Conferma tutto Gianni Bisson, che all’epoca collaborava alla campagna elettorale di Laura Fincato e, nell’occasione, faceva parte del servizio d’ordine sotto il palco: “il pubblico – ricorda – aveva già cominciato da un pezzo a protestare rumorosamente per il ritardo e la maggior parte se n’era andata. Quelli che sono rimasti lo hanno contestato durante l’esibizione e qualcuno gli ha tirato le famose freccette, ma mi sembra che fossero marginali rispetto al resto.”

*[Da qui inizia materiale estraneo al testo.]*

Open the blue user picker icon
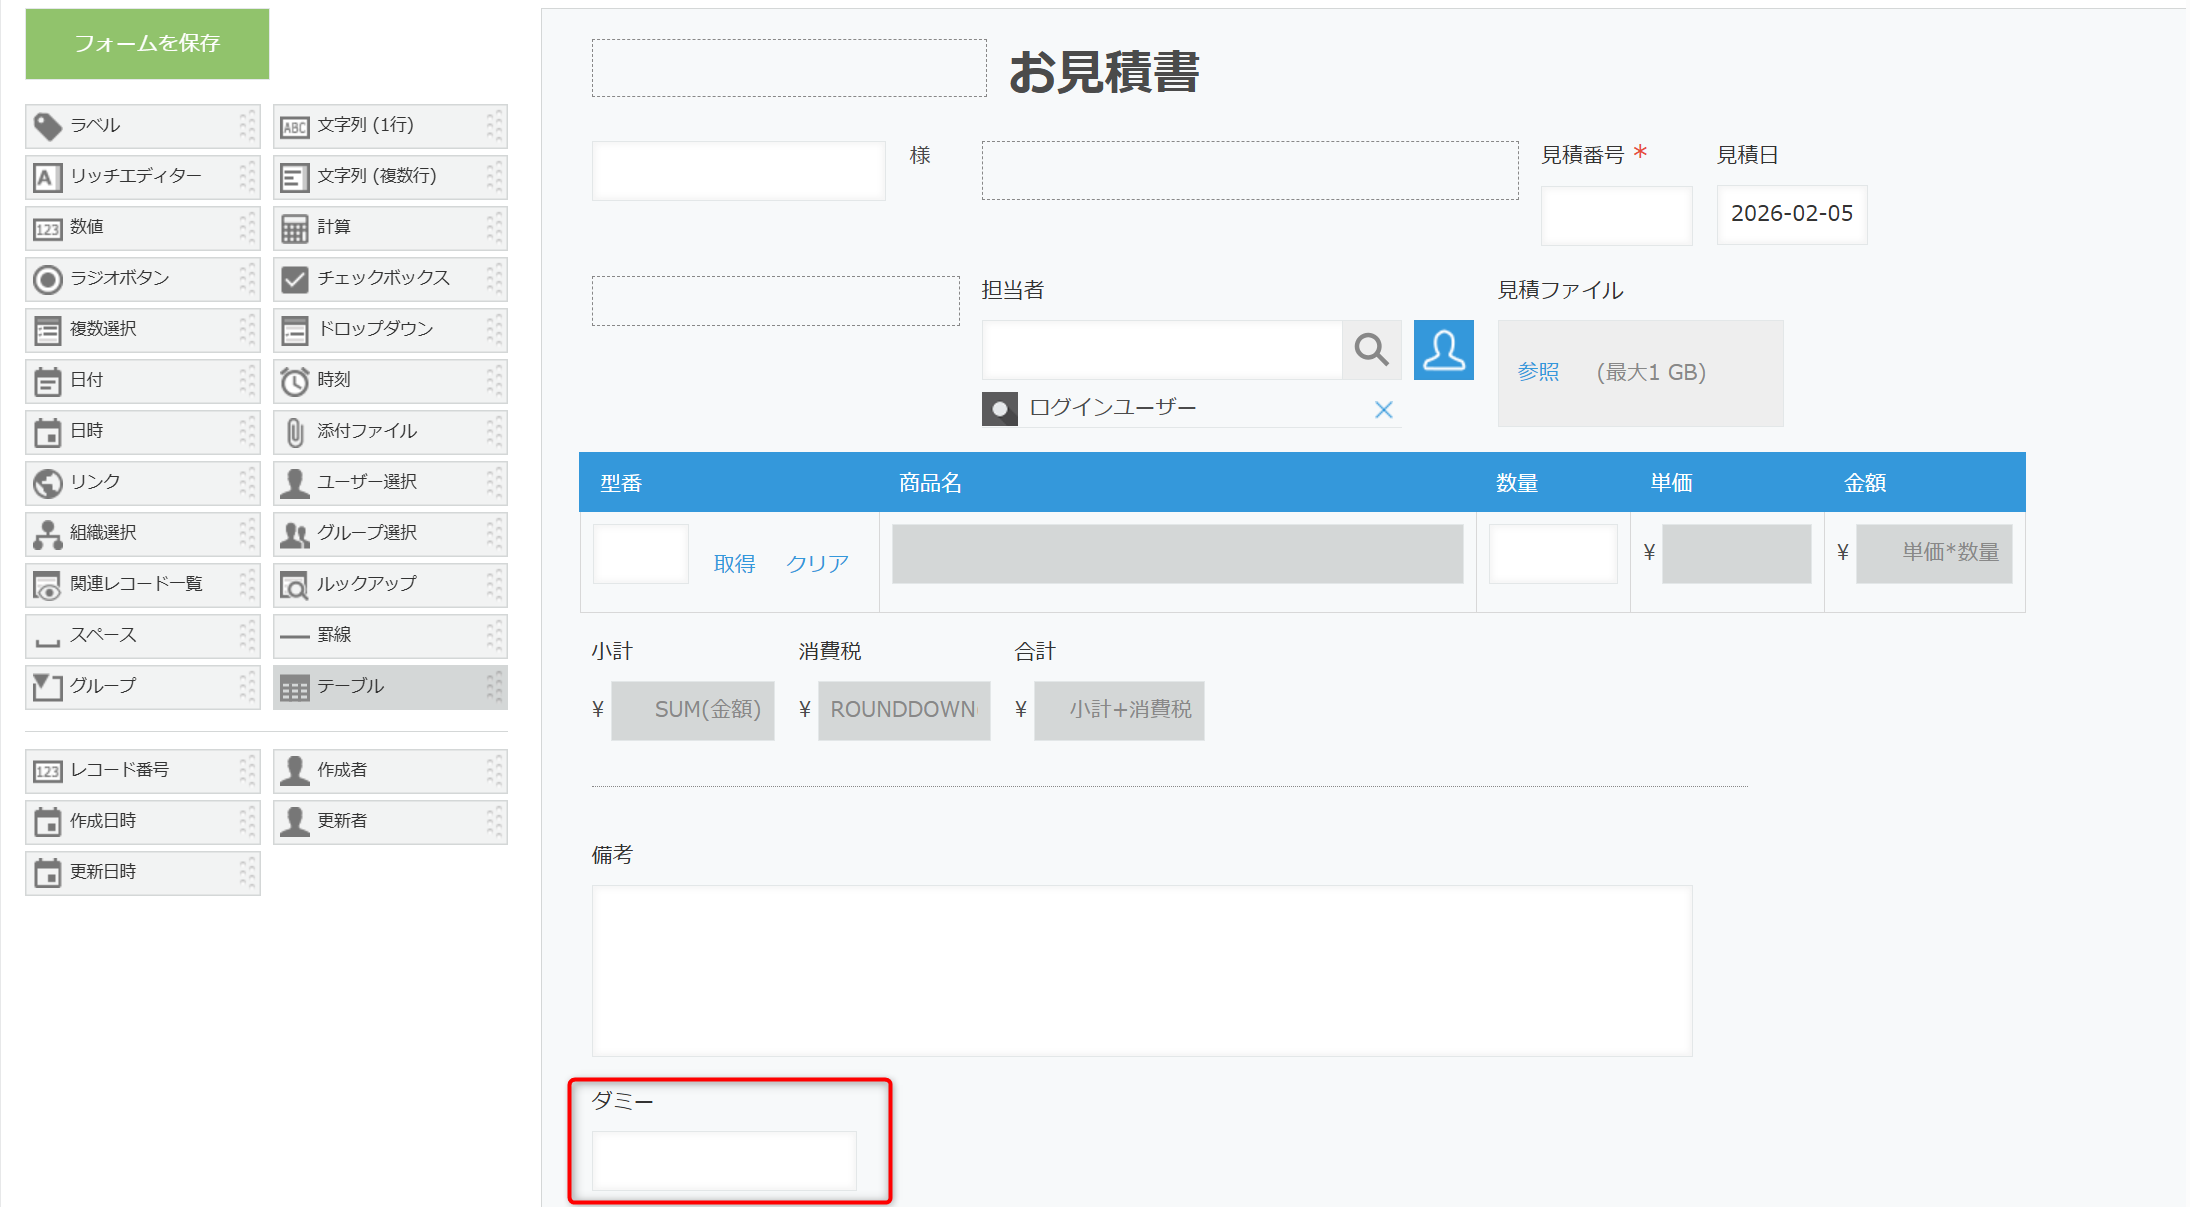This screenshot has width=2190, height=1207. pyautogui.click(x=1443, y=350)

“Io – conclude Gianni Casagrande – non ho seguito il concerto. Non ero molto interessato e, soprattutto, avevo approfittato dell’occasione per riunire i giovani segretari di sezione della provincia, soprattutto dei Comuni intorno a Vicenza, con i quali stavo trattando come organizzare la campagna elettorale. Posso dire però che, alla fine, tutti erano a dir poco scontenti tanto che la responsabile amministrativa della Federazione provinciale non voleva neanche pagare Vasco Rossi, diceva che aveva fatto un concerto del tubo, che si era impegnato, che non aveva fatto le cose per bene e così via. Io ho detto no, il concerto va pagato e il Partito non vuole che ci siano polemiche se non lo paghiamo.”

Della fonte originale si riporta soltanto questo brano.